The thrill of the hunt

Ann Swanson

These days you might say I am an armchair hunter. Actually, I never had a hunting license. I ate my breakfast with three deer watching. They watched me move about the kitchen preparing my breakfast, taking my vitamins, then eating. They stood grazing in the yard and did not move except to eat.

Deer in the yard is a regular sight around here. Often, I look out and see deer just lying in the yard seemingly taking a rest.

This morning there was one buck and two does. I think one of the does was young. The does were not the same color. One was a very dark brown while the other was light.

I wondered what they thought as they stood there. They were not frightened even though my dog had just been out in the yard.

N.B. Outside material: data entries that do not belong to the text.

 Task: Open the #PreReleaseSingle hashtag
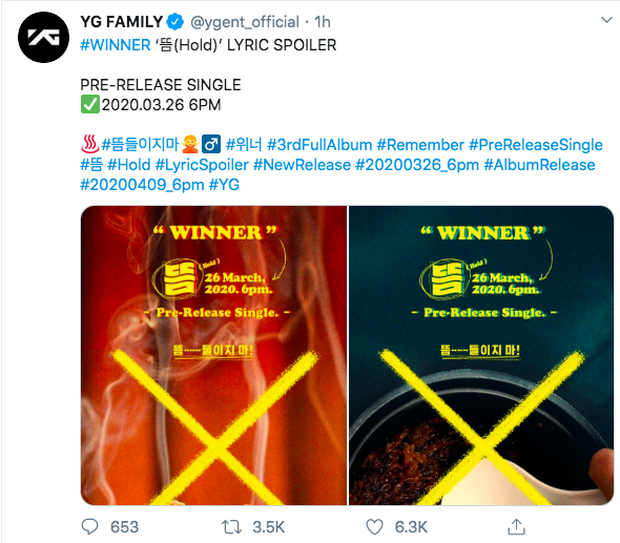tap(536, 145)
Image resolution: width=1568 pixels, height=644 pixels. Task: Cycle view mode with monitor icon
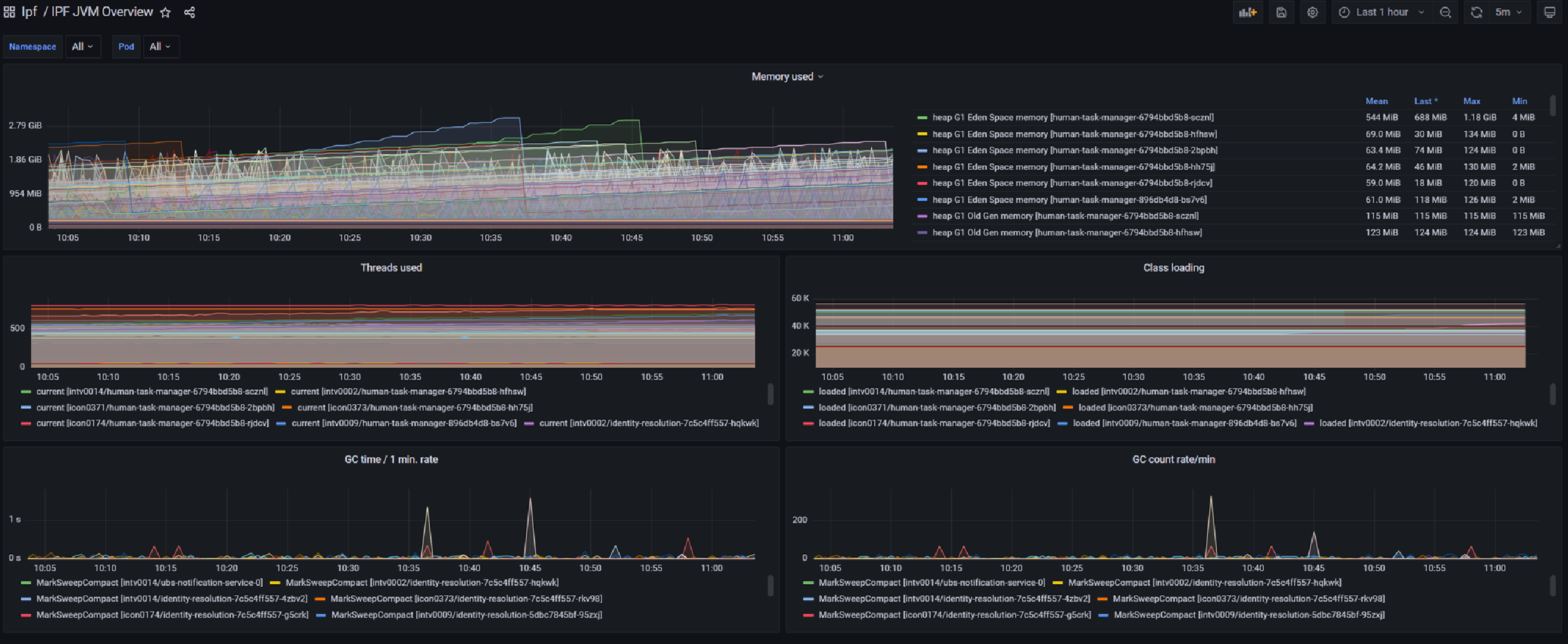[x=1549, y=13]
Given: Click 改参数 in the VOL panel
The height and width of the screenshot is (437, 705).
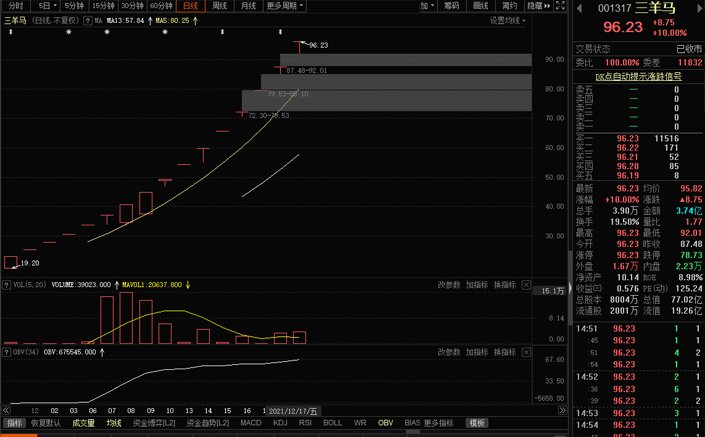Looking at the screenshot, I should pyautogui.click(x=449, y=285).
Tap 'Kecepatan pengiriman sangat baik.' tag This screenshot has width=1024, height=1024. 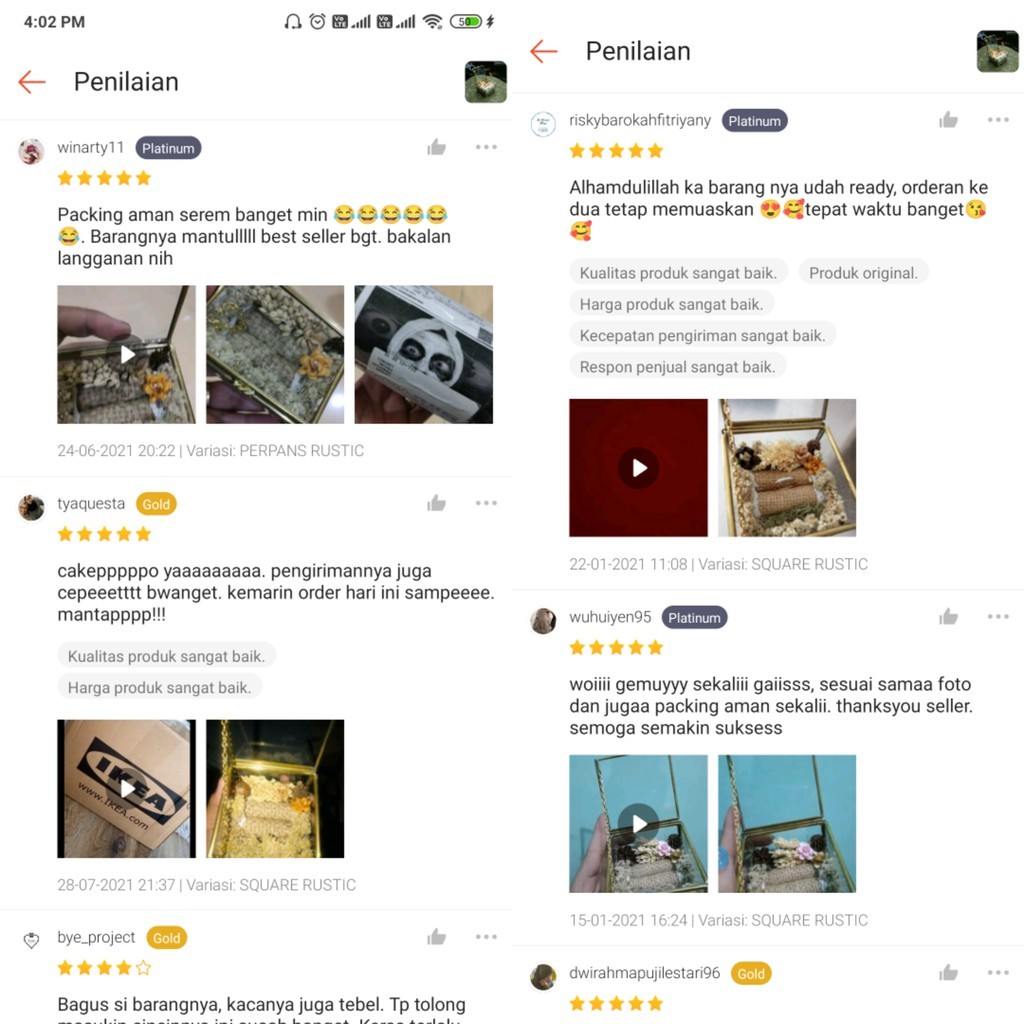tap(703, 336)
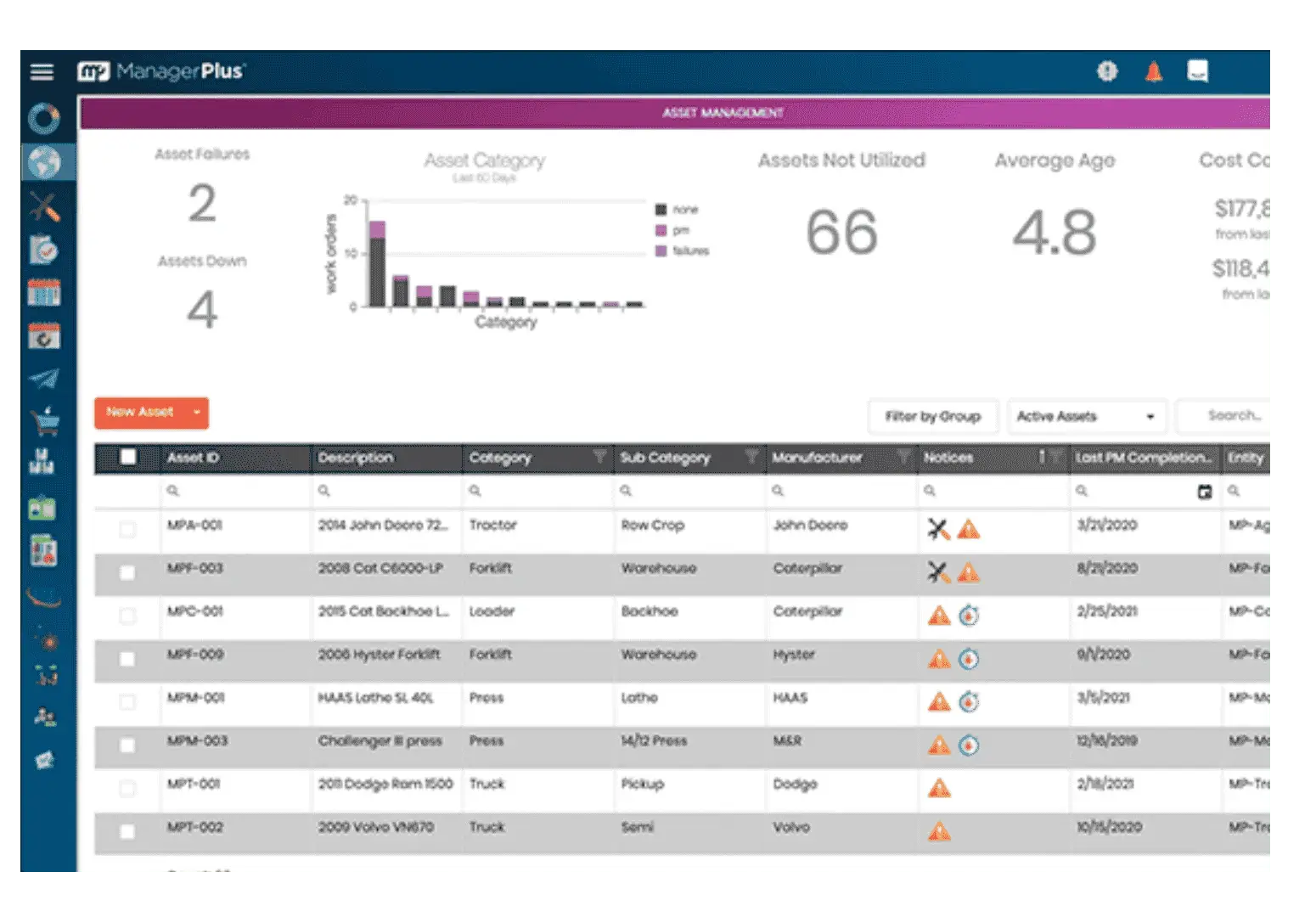The image size is (1316, 917).
Task: Expand the New Asset dropdown arrow
Action: coord(194,413)
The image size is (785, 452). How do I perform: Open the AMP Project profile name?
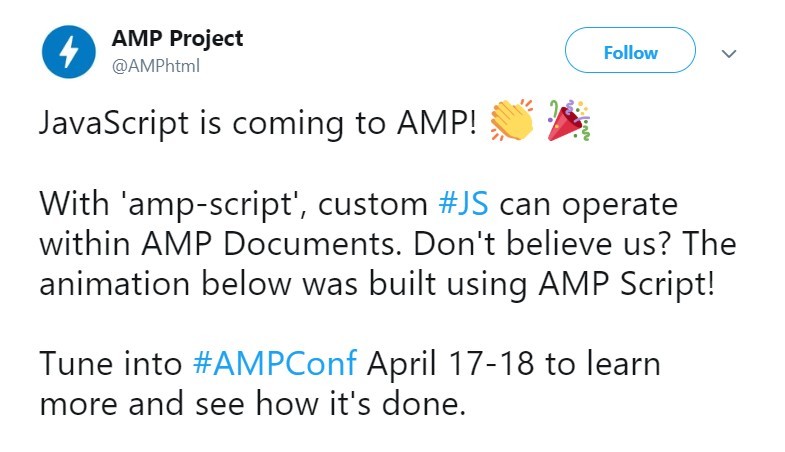coord(177,39)
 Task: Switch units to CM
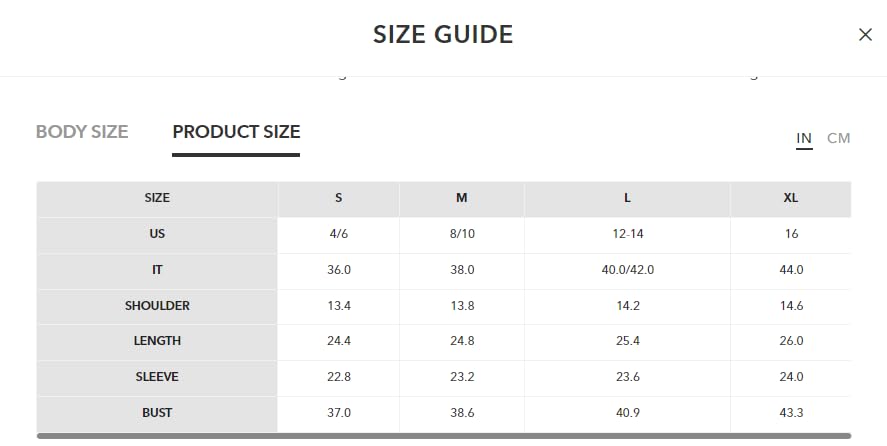[838, 138]
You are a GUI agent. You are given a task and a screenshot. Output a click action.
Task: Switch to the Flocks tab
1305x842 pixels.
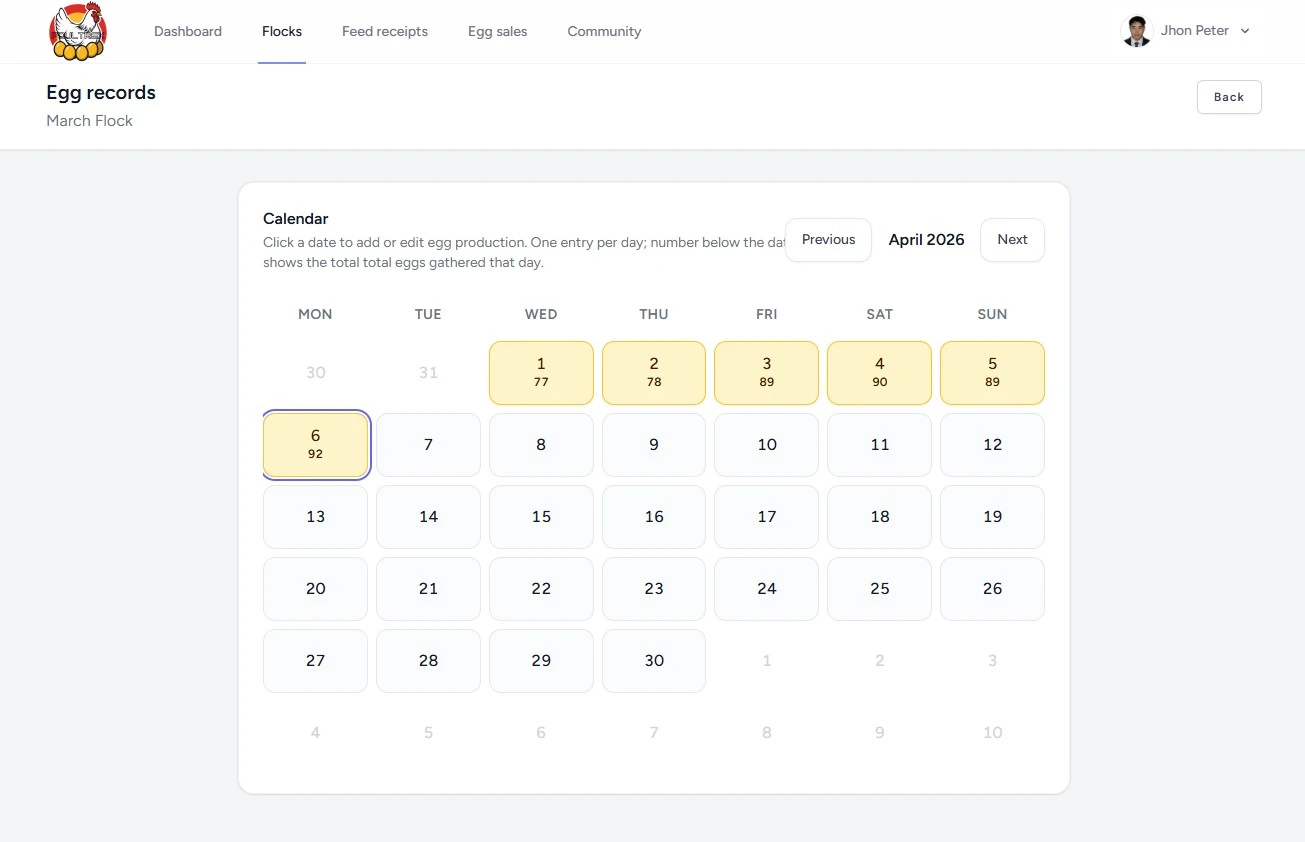(x=282, y=31)
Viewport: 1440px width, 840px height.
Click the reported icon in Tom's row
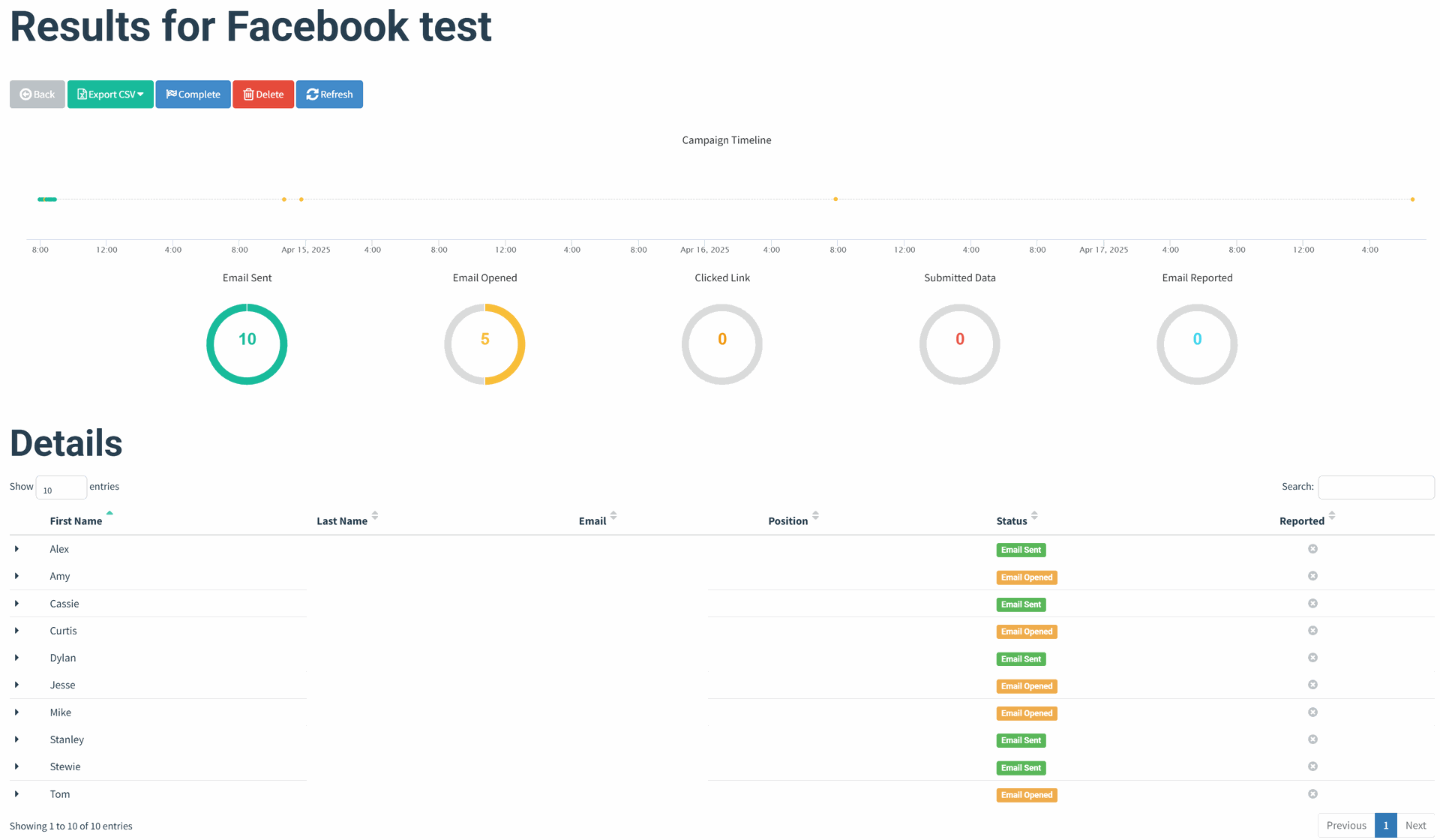(1312, 794)
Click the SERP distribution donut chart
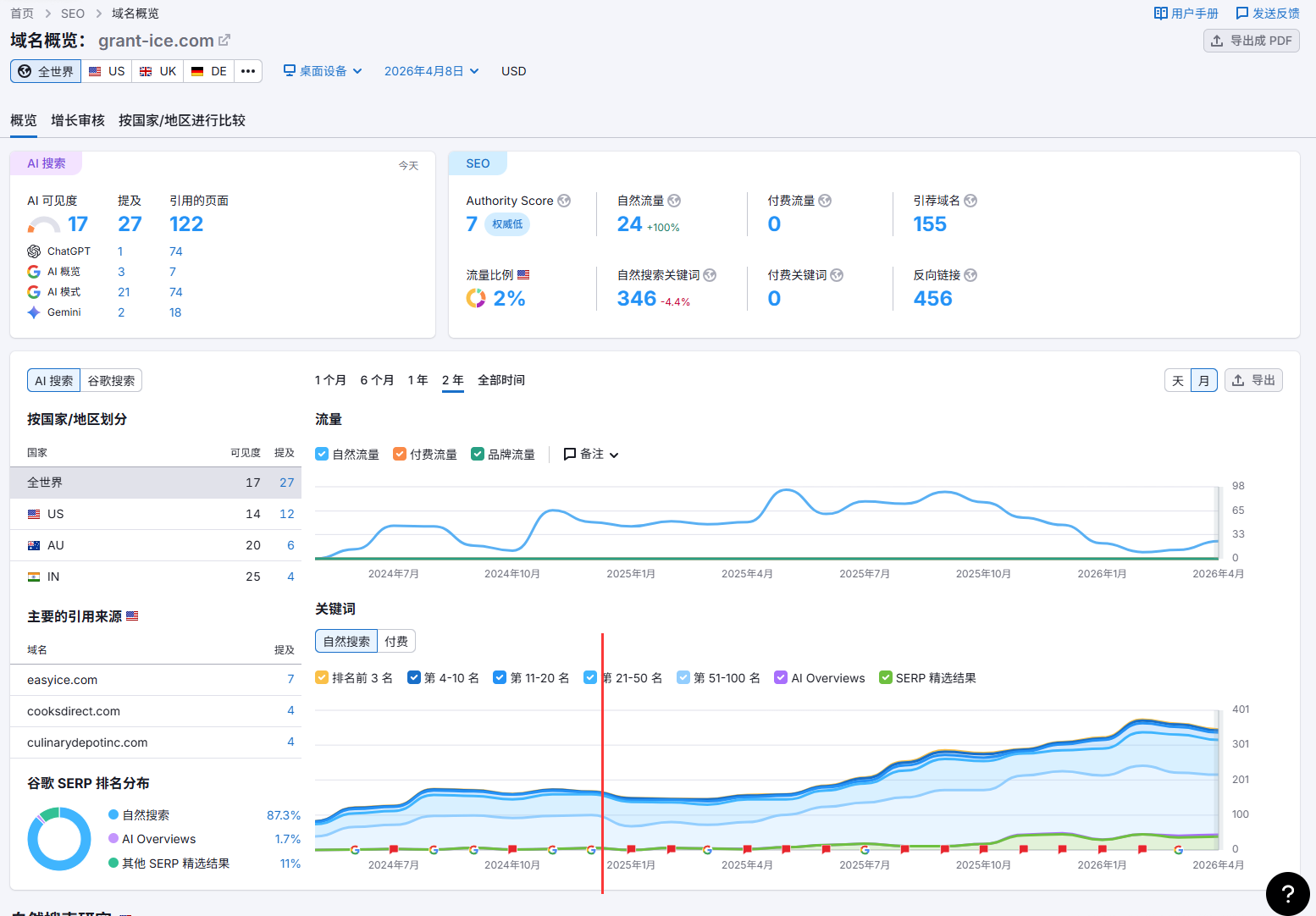This screenshot has width=1316, height=916. (x=59, y=839)
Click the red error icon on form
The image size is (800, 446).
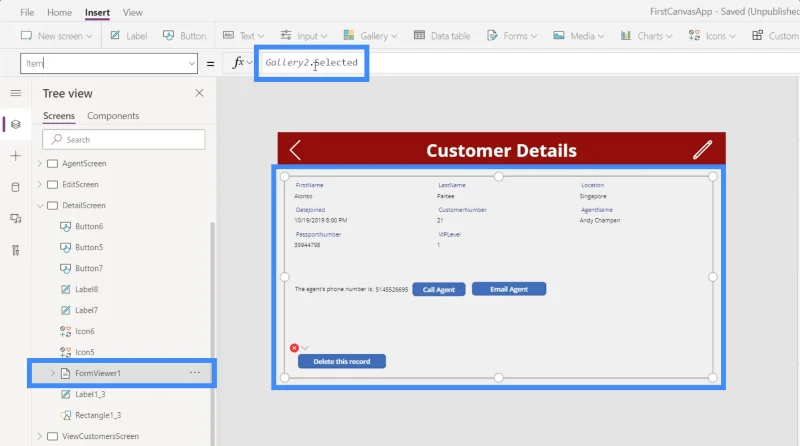point(294,348)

The dog and the deer have a kind of stand-off. They each look at each other. I have an Invisible Fence which my dog very much respects so he knows his limits. At times the deer are in his territory. Even then he does not seem to mind.

I always wonder if deer think. In some ways, I believe they can. They find a secluded place to have their young. They care for them and allow the young to trail them as they grow.

They move from place to place to graze. It is not as if someone is going to feed them.

The sad fact is that often the deer population gets out of control. There are more per acre than can comfortably be sustained by the grass that grows there.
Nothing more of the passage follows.